Sometimes it’s obvious: a so-called friend steals your money or your partner, or in the case of Taylor Swift, your back-up dancers. Now we’ve got bad blood, indeed.

But sometimes it’s not obvious: do you tough it out with a friend struggling with addiction? Can you stay friends with someone whose values undergo a radical change? Do you leave behind a boring friend or remind yourself true friendship isn’t about entertainment?  And of course, what to do when a friendship starts off strong and just fizzles? Nothing happened, but there’s just nothing there anymore. Is it okay to let go?

Fundamentally, you don’t need a checklist of legit and non-legit reasons to end a friendship. Go with your gut and your heart. That said, here are seven questions to ask yourself to make those fuzzy situations a little bit clearer:

Question #1: Does it feel genuine, or like a transaction? Some people are friends with you because of what you can do for them. Red flags include friends who repeatedly try to sell you something, ask to borrow money again and again, or keep tabs on favors. (“You owe me housesitting because I took care of your dog.”) These friends routinely cross the line between friendship and business.

The transaction might also be more subtle—you’re friends with them because they admire you with cartoon hearts in their eyes and in return you get a shot to your self-esteem. You’re friends because they hold you back just enough that you can blame them, rather than yourself, for not accomplishing your dreams.

In sum, if you leave every interaction with an urge to wash your hands, look closer and see if you might using them or being used yourself.

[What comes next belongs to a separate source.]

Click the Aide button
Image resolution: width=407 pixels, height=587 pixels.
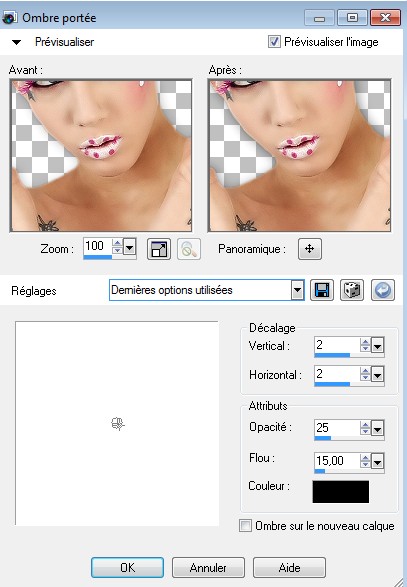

In the end, you want friends, not an entourage.

Question #2: Are you holding each other back from getting healthy? Back in 2007, a now-famous study in the New England Journal of Medicine tracked the spread of obesity through a “deeply interconnected social network” of more than 12,000 people, underscoring that social ties link to health behavior. 

Turns out healthy (or unhealthy) habits can circulate within a smaller friend group, too. For instance, unhealthy psychological habits like a tendency to put each other down or to complain constantly can spread from friend to friend. Or unhealthy body image or disordered eating habits might be a culture in your circle.

More seriously, if you’re battling a substance abuse problem normalized by a friend group (“If we all drink until we black out, doesn’t that make it normal?”), it’s difficult yet crucial to drop friends. Indeed, showing up at the same bar with the same people will inevitably lead to the same behavior.

Ideally, friends work together to eat better, team up to exercise, or weather the horrors of stopping smoking together. But if your friend pulls you down, pressures you to drink or smoke after you’ve made it clear you’re trying to change, or otherwise ridicules your attempts to take care of yourself, it may be time to distance yourself.

Question #3: Are you being manipulated? Manipulation, fundamentally, is managing the emotions of others, and not in a good way.  It’s sulking to get someone to feel bad, it’s being especially nice to butter someone up.

It’s really hard to put your finger on whether or not it’s happening, because being the target of manipulation is like being the proverbial frog in the slowly boiling water—it’s only after you’re out that you realize the full extent of what was happening.

But there are clues: your friendship may feel unnecessarily intricate. You’re at a loss for words when others ask you about the friendship. “It’s complicated,” is the best you can muster.

Another clue: without quite realizing it, you’ve changed for the worse as a result of this friendship (less happy, less secure, less confident) but somehow you’re the one always doing the apologizing. Or you may just feel like something is always off. You even ask your friend “what’s wrong?” but the answer (or the resulting silent treatment) just makes you more confused.

Any of these clues may be signs of emotional manipulation. Indeed, a 2016 study unsurprisingly found that manipulation hung together with lower levels of important friendship characteristics like being able to express personal thoughts and feelings, providing comfort when needed, simply being fun to be with, and always being there for each other (which, by the way, in research-speak is called “reliable alliance”).